» **EXTRACTED INFORMATION**
※

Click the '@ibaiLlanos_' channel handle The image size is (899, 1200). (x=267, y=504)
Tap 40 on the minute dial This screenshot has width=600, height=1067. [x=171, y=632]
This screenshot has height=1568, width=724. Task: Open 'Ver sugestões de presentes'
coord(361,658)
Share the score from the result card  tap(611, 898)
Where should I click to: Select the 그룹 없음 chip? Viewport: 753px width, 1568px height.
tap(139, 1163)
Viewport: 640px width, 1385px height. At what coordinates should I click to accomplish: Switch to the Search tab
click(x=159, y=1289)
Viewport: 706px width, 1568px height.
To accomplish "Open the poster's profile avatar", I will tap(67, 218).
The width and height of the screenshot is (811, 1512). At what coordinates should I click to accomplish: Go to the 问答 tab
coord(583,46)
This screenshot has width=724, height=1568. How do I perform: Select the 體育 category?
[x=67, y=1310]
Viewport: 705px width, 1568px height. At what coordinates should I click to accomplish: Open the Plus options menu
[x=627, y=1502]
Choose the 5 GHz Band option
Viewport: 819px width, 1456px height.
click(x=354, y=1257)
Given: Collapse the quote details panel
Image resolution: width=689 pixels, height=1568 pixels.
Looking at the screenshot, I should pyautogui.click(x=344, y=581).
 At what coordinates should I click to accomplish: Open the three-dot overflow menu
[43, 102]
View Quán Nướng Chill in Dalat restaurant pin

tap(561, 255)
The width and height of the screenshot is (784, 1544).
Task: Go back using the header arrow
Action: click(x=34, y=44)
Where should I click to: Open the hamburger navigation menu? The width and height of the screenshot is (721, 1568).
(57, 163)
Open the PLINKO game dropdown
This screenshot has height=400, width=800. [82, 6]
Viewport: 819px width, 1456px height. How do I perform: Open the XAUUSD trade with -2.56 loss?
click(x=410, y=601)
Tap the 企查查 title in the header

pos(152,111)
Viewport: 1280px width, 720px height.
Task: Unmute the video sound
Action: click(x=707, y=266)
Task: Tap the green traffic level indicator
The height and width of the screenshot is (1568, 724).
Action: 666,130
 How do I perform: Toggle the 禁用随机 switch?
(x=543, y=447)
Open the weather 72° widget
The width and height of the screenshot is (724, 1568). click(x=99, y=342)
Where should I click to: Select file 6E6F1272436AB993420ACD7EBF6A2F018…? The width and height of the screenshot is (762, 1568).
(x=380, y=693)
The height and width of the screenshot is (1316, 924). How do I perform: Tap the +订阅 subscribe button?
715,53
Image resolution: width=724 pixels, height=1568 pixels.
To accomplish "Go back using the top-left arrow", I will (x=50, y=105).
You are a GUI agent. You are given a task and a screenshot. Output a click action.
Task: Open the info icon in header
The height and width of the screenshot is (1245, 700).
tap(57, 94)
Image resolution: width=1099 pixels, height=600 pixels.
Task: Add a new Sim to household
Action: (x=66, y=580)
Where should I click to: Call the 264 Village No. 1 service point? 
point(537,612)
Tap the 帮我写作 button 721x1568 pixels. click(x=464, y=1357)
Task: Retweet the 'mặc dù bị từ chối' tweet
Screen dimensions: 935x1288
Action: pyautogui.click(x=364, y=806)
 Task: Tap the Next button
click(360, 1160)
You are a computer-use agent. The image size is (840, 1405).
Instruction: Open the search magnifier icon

※

» **DIRECTION**
Could you update the items above so that every "How do I perform:" becomes "How can I do this:", with everything else left unchanged?

» **SOLUTION TO THE PROBLEM**
Click the '@ibaiLlanos_' channel handle The image size is (899, 1200). (x=267, y=504)
Tap 40 on the minute dial This screenshot has width=600, height=1067. [x=171, y=632]
This screenshot has height=1568, width=724. Task: Open 'Ver sugestões de presentes'
coord(361,658)
Share the score from the result card  tap(611, 898)
Where should I click to: Select the 그룹 없음 chip? Viewport: 753px width, 1568px height.
tap(139, 1163)
Viewport: 640px width, 1385px height. At what coordinates should I click to accomplish: Switch to the Search tab
click(x=159, y=1289)
Viewport: 706px width, 1568px height.
To accomplish "Open the poster's profile avatar", I will tap(67, 218).
The width and height of the screenshot is (811, 1512). At what coordinates should I click to accomplish: Go to the 问答 tab
coord(583,46)
This screenshot has width=724, height=1568. How can I do this: Select the 體育 category?
[x=67, y=1310]
Viewport: 705px width, 1568px height. At what coordinates should I click to accomplish: Open the Plus options menu
[x=627, y=1502]
Choose the 5 GHz Band option
Viewport: 819px width, 1456px height.
click(x=354, y=1257)
Given: Collapse the quote details panel
Image resolution: width=689 pixels, height=1568 pixels.
Looking at the screenshot, I should pyautogui.click(x=344, y=581).
 At what coordinates should I click to accomplish: Open the three-dot overflow menu
[43, 102]
View Quán Nướng Chill in Dalat restaurant pin

tap(561, 255)
The width and height of the screenshot is (784, 1544).
Task: Go back using the header arrow
Action: click(x=34, y=44)
Where should I click to: Open the hamburger navigation menu? The width and height of the screenshot is (721, 1568).
(57, 163)
Open the PLINKO game dropdown
This screenshot has height=400, width=800. [82, 6]
Viewport: 819px width, 1456px height. How can I do this: Open the XAUUSD trade with -2.56 loss?
click(x=410, y=601)
Tap the 企查查 title in the header

pos(152,111)
Viewport: 1280px width, 720px height.
Task: Unmute the video sound
Action: click(x=707, y=266)
Task: Tap the green traffic level indicator
The height and width of the screenshot is (1568, 724).
Action: 666,130
 How can I do this: Toggle the 禁用随机 switch?
(x=543, y=447)
Open the weather 72° widget
The width and height of the screenshot is (724, 1568). click(x=99, y=342)
Where should I click to: Select file 6E6F1272436AB993420ACD7EBF6A2F018…? The width and height of the screenshot is (762, 1568).
(x=380, y=693)
The height and width of the screenshot is (1316, 924). How can I do this: Tap the +订阅 subscribe button?
715,53
Image resolution: width=724 pixels, height=1568 pixels.
To accomplish "Go back using the top-left arrow", I will (x=50, y=105).
You are a GUI agent. You are given a task and a screenshot. Output a click action.
Task: Open the info icon in header
The height and width of the screenshot is (1245, 700).
tap(57, 94)
Image resolution: width=1099 pixels, height=600 pixels.
Task: Add a new Sim to household
Action: (x=66, y=580)
Where should I click to: Call the 264 Village No. 1 service point? 
point(537,612)
Tap the 帮我写作 button 721x1568 pixels. click(x=464, y=1357)
Task: Retweet the 'mặc dù bị từ chối' tweet
Screen dimensions: 935x1288
Action: pyautogui.click(x=364, y=806)
 Task: Tap the Next button
click(360, 1160)
You are a computer-use agent. The image size is (840, 1405).
Instruction: Open the search magnifier icon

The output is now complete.